Here we provide you with sections from our open access annual reports, which are directed at public health practitioners, policies makers, doctors, researchers and the general public.
The objective of these reports is to present the key aspects of our work in an accessible, summarized format. The majority of the work presented has been published in peer-reviewed publications and can be seen in the publications section of krisp.org.za.
Authors: Tulio de Oliveira, Justen Manasa, Lungani Ndwandwe, Richard Lessells, David Katzenstein, Chris Seebregts
To build innovative collaborations between researchers, clinicians and public health experts focused on the monitoring, evaluation and delivery of anti-retroviral (ARV) and anti-TB therapy in Africa.
SATuRN is a network consisting of biomedical scientists, clinicians, epidemiologists and public health experts working in collaboration to monitor, evaluate and deliver Anti-retroviral (ARV) and TB therapy in Africa. SATuRN currently includes 24 research partners in Southern Africa. SATuRN has collated over 7,000 resistance genotypes linked to treatment and clinical information. These datasets are open to researchers and post-graduate students through the submission of a dataset request.

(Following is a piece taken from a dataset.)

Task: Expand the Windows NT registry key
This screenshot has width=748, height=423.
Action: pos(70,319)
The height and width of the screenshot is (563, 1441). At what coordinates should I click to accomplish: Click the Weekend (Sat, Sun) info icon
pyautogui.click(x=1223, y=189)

With the massive scale up of HIV/AIDS antiretroviral therapy (ART), the development of HIV-1 drug resistance poses a major threat to sustaining the achievements of ART programmes in Africa. Drug resistance monitoring is limited by the lack of laboratory resources and adequately trained personnel to manage patients with drug resistance. Furthermore, Africa, particularly Southern Africa is the hardest hit, with the largest patient burden.
SATuRN has developed an approach to virological failure management that ensures the delivery of drug resistance genotyping and clinical management to remote clinics without elaborate computer systems or infectious disease specialists on site. By applying telemedicine, off site laboratories and specialists physicians from medical centers across the world can review the cases, including clinical and resistance data, and give feedback and advice to the clinician managing the patient at the primary clinic.

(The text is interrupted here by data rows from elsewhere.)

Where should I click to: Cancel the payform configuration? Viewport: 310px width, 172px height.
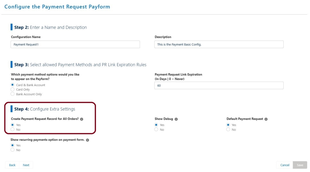click(284, 165)
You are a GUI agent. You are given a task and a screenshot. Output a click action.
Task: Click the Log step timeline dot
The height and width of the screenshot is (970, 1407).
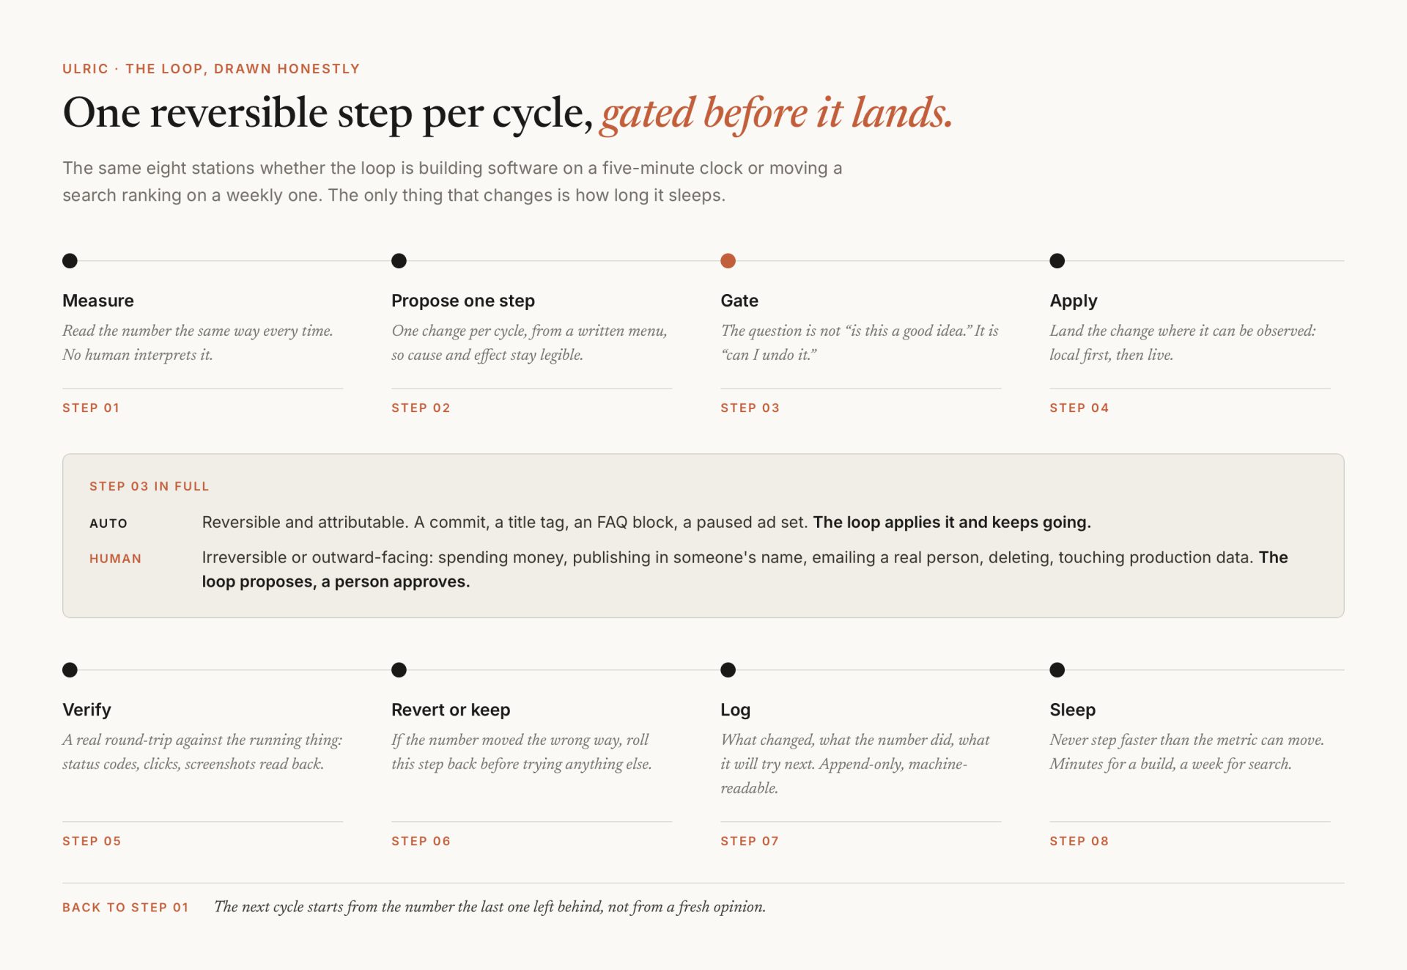click(728, 669)
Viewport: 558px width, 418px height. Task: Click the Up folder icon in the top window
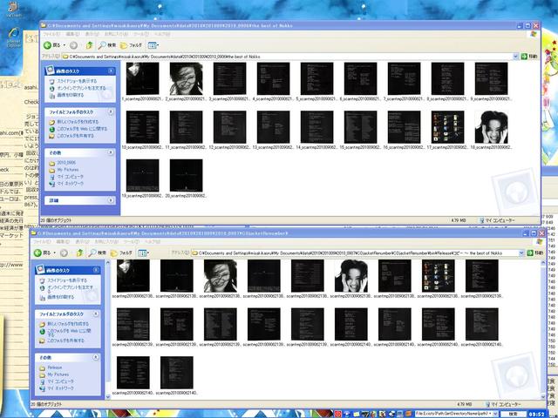pyautogui.click(x=89, y=45)
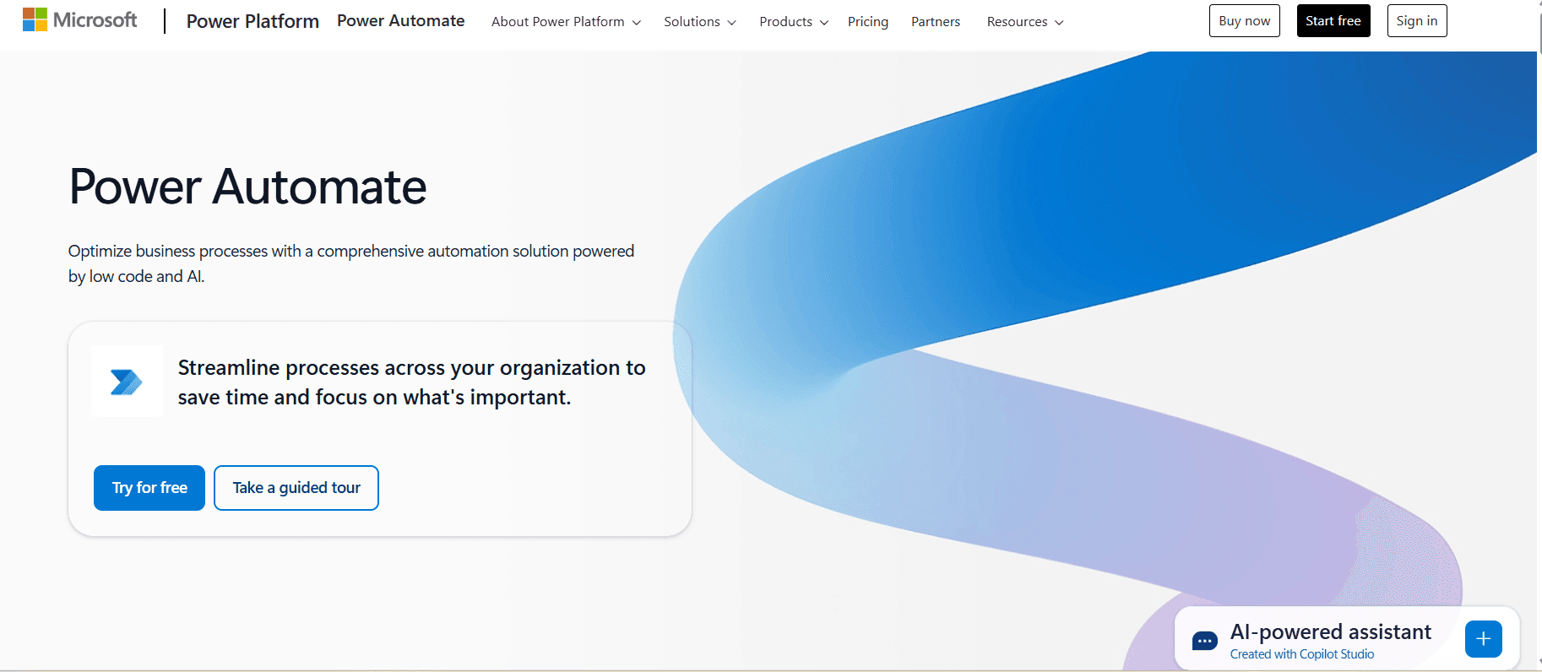Select Take a guided tour

[296, 488]
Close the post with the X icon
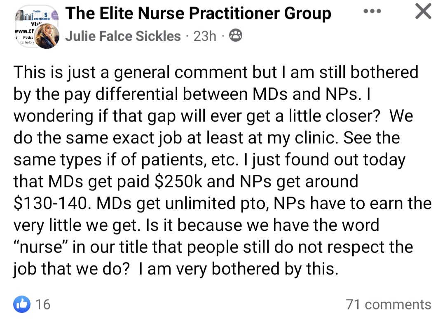This screenshot has height=319, width=445. pos(423,12)
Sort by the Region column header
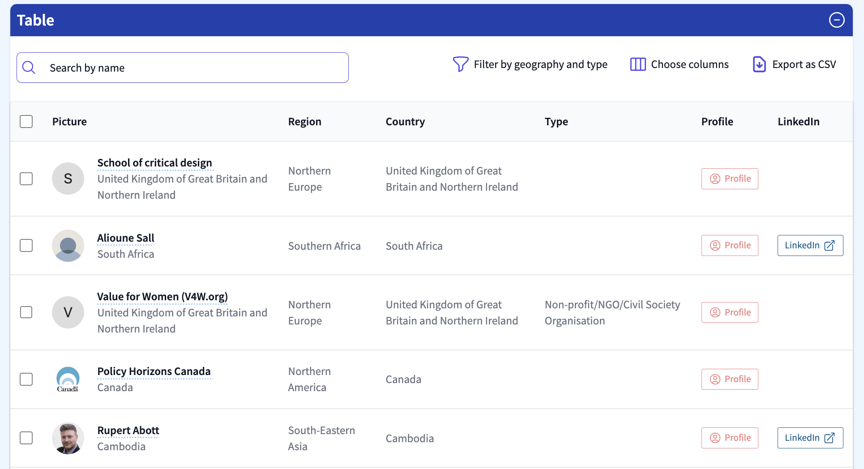The width and height of the screenshot is (864, 469). (304, 122)
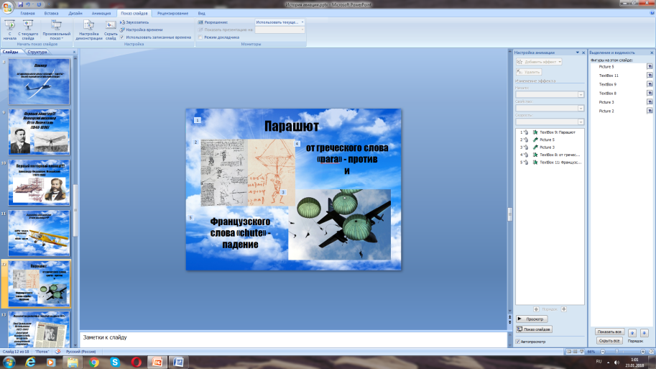
Task: Open Google Chrome from the taskbar
Action: coord(93,363)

To increase access to efficient, low cost genotyping and drug resistance testing in Africa, SATuRN has been working with a network of governments, academics and laboratories to develop and implement a cheaper resistance genotype test. SATuRN current in-house genotyping system is based on the Sanger ABI sequencing technology. Working in partnership with a key player in the field of molecular diagnostic, Life Technologies Inc, we have managed to reduce the cost of reagents for genotyping from around $250 to about $50. We are working now with the next generation DNA sequencing to further decrease the price of resistance genotyping.
SATuRN collaborators have produced over 7,000 drug resistance genotypes that were used for the surveillance and monitoring of drug resistance in the region. These genotypes are stored and it is publically available at the first African Public Drug Resistance in Africa (de Oliveira et al. Nature 2010). SATuRN distributes information to researchers, public health officials and international funding agencies in the form of open access reports and publications on the level of HIV & TB drug resistance in southern Africa
In addition to these progressive initiatives, SATuRN also offers training to over 1,000 physicians and nurses in Southern Africa for drug resistance testing.
The long-term goal being to expand clinical and laboratory training, to build research capacity and to enhance treatment throughout Africa.